Exercise prompt: All of the entries must be reproduced exactly, with no images carried over.

BEGIN Record extracts

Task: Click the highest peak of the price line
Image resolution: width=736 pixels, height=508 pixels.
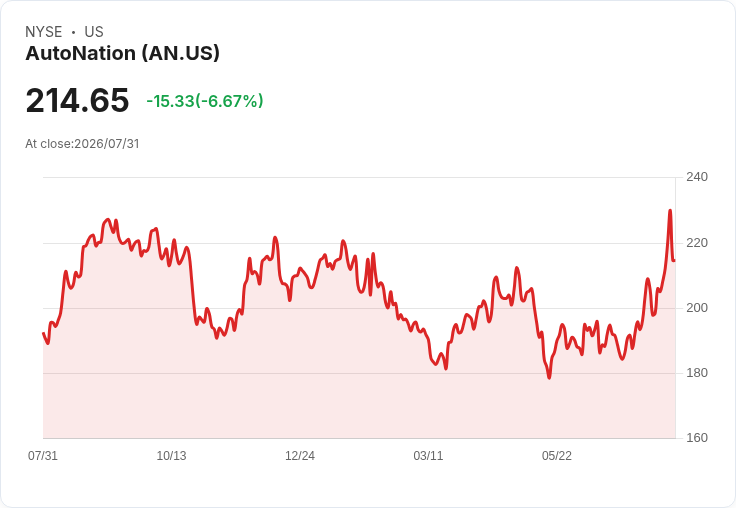Action: tap(670, 210)
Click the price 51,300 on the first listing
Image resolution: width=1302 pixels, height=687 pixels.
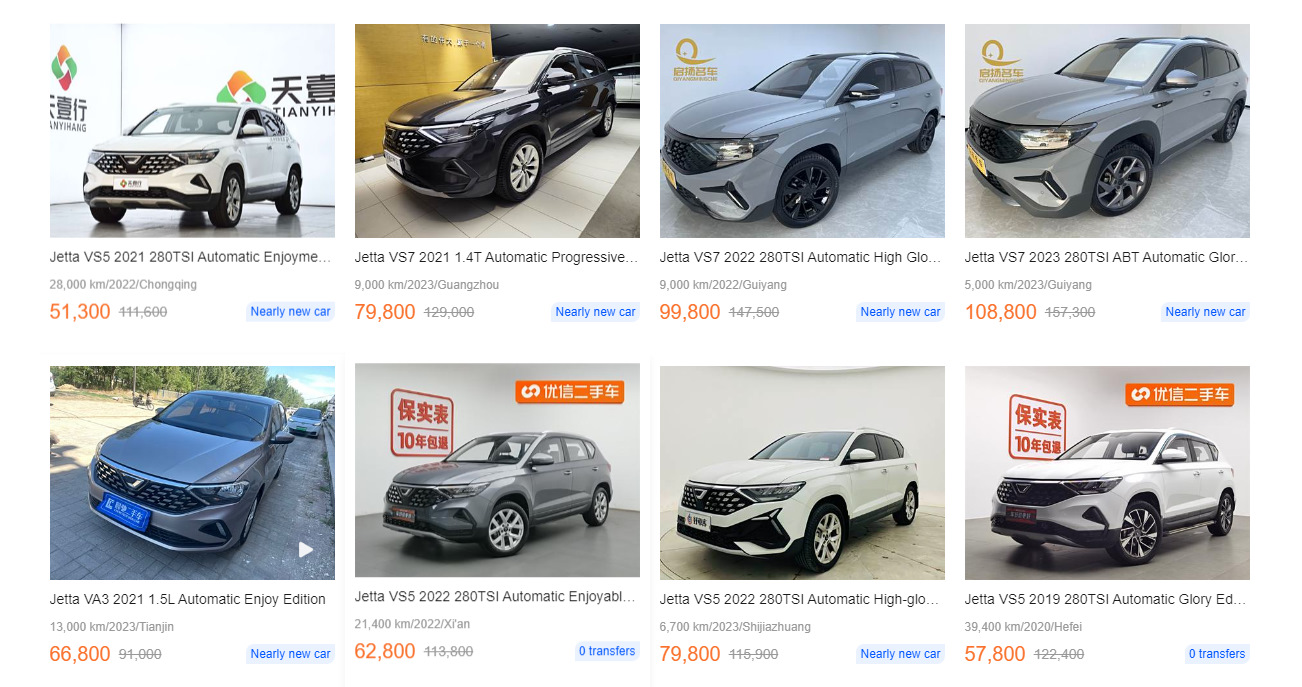(80, 312)
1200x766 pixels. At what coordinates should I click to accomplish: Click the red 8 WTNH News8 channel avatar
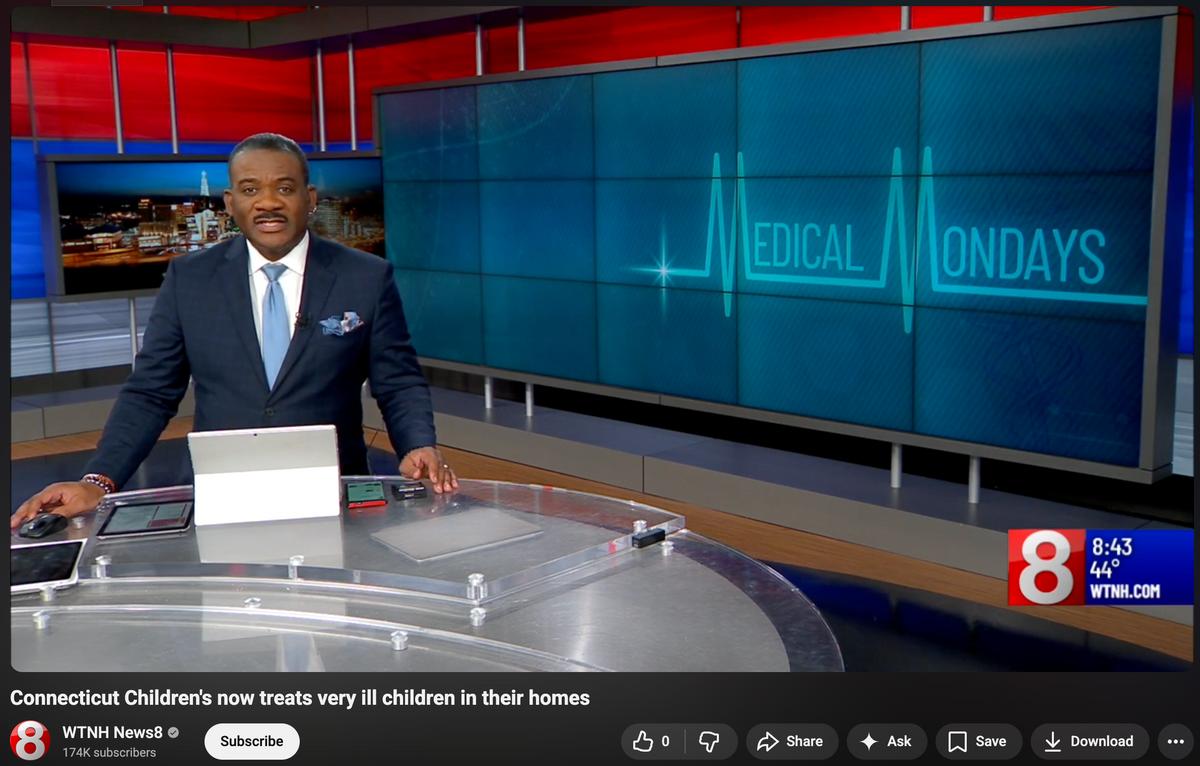tap(30, 741)

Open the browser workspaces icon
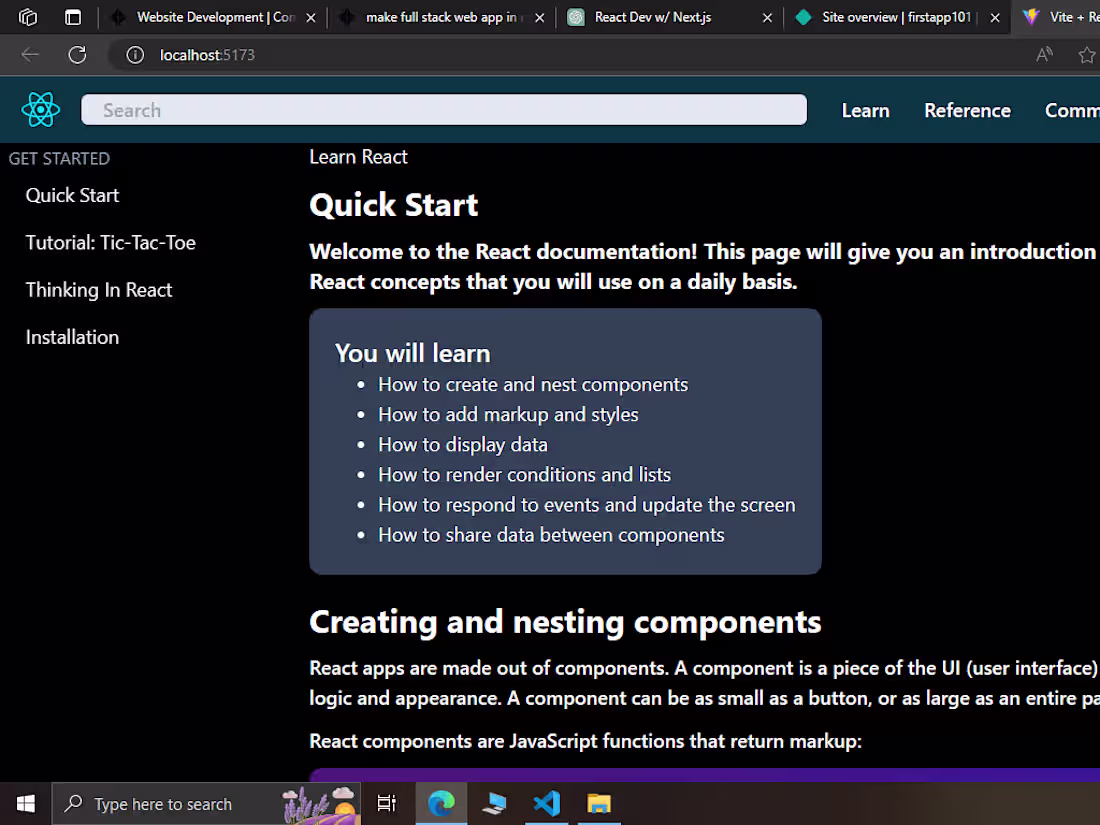pos(28,17)
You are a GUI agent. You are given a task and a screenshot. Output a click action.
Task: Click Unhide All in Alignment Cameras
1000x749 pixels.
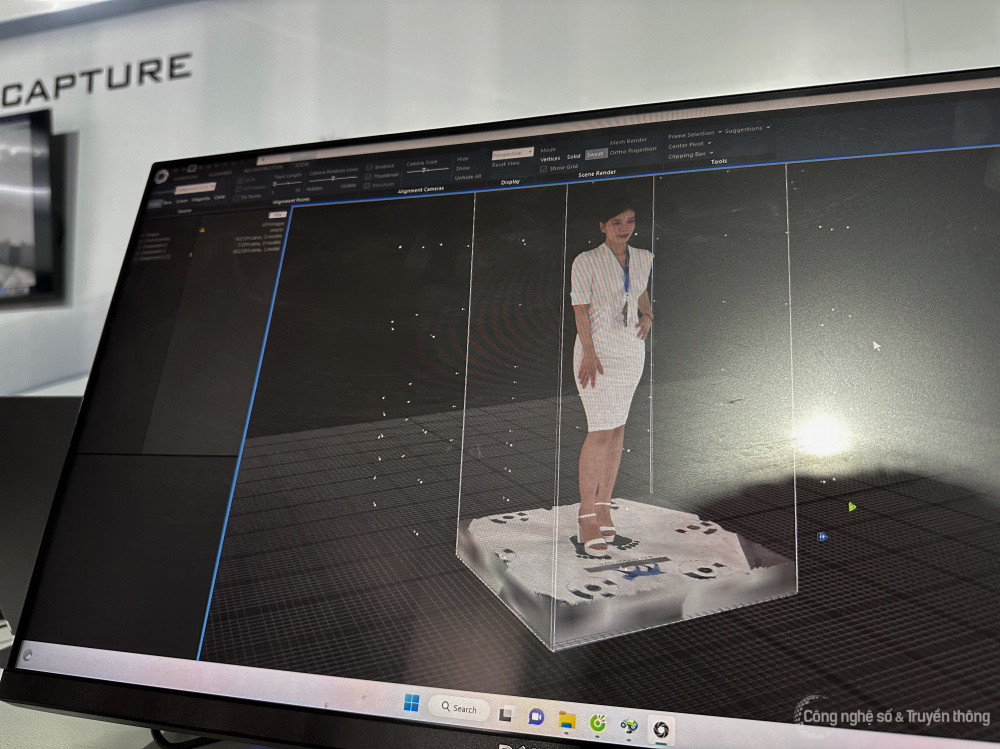(x=467, y=177)

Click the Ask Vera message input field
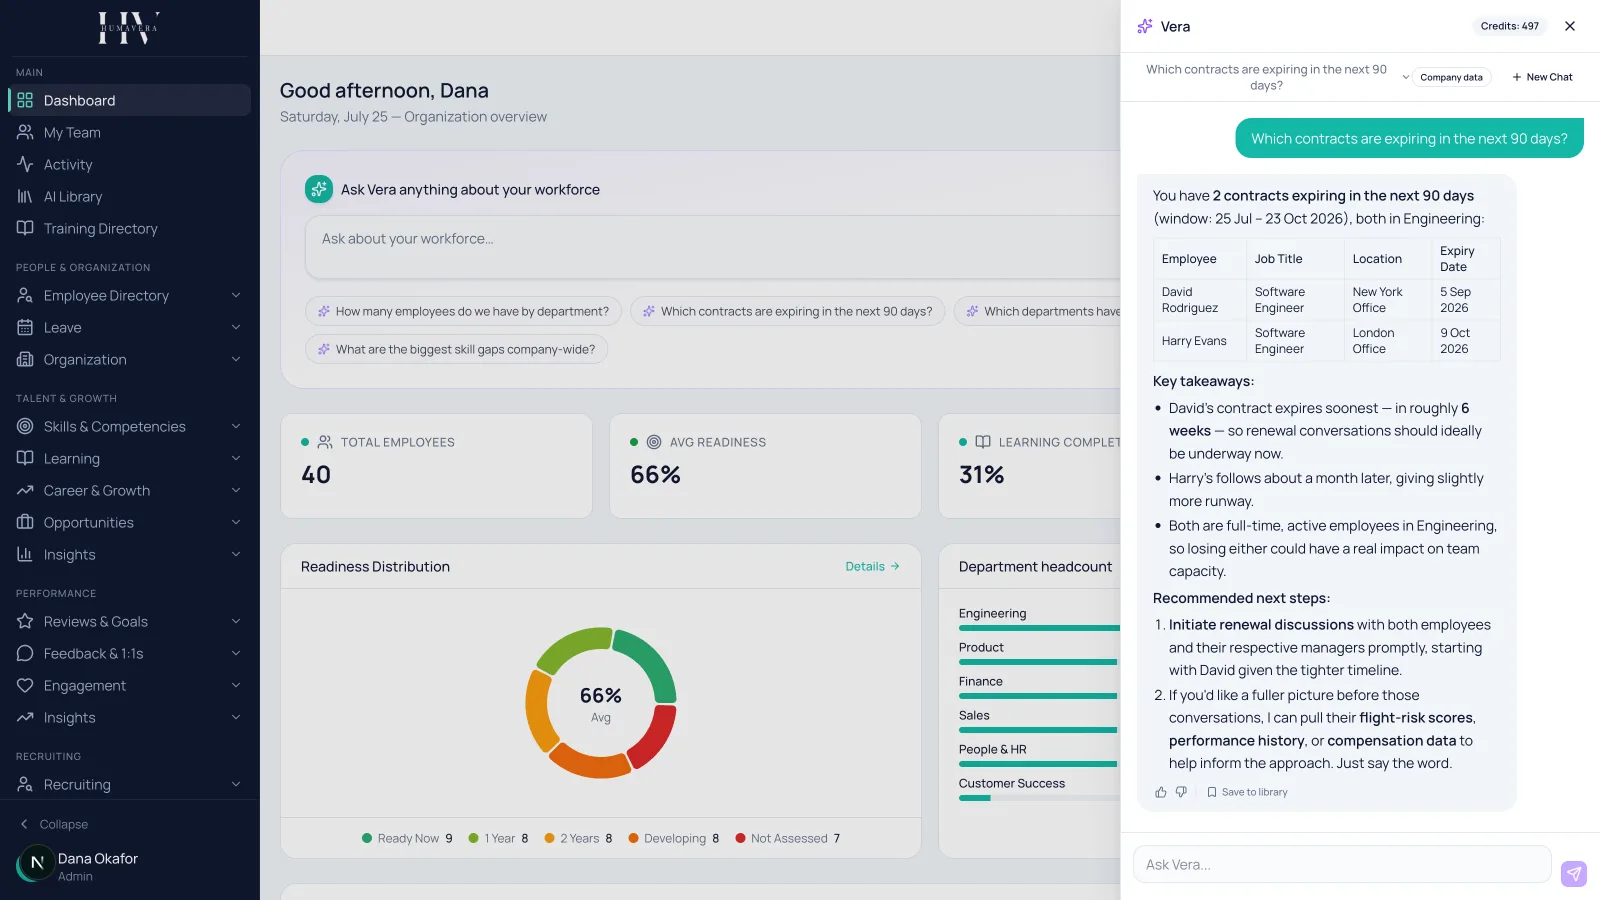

END Record extracts

Exercise answer:
Task: Click the highest peak of the price line
Image resolution: width=736 pixels, height=508 pixels.
Action: tap(670, 210)
Click the price 51,300 on the first listing
Image resolution: width=1302 pixels, height=687 pixels.
(80, 312)
1200x766 pixels. At what coordinates should I click to accomplish: Click the red 8 WTNH News8 channel avatar
tap(30, 741)

Open the browser workspaces icon
pos(28,17)
You are a GUI agent. You are given a task and a screenshot. Output a click action.
Task: Click Unhide All in Alignment Cameras
1000x749 pixels.
(x=467, y=177)

Click the Ask Vera message input field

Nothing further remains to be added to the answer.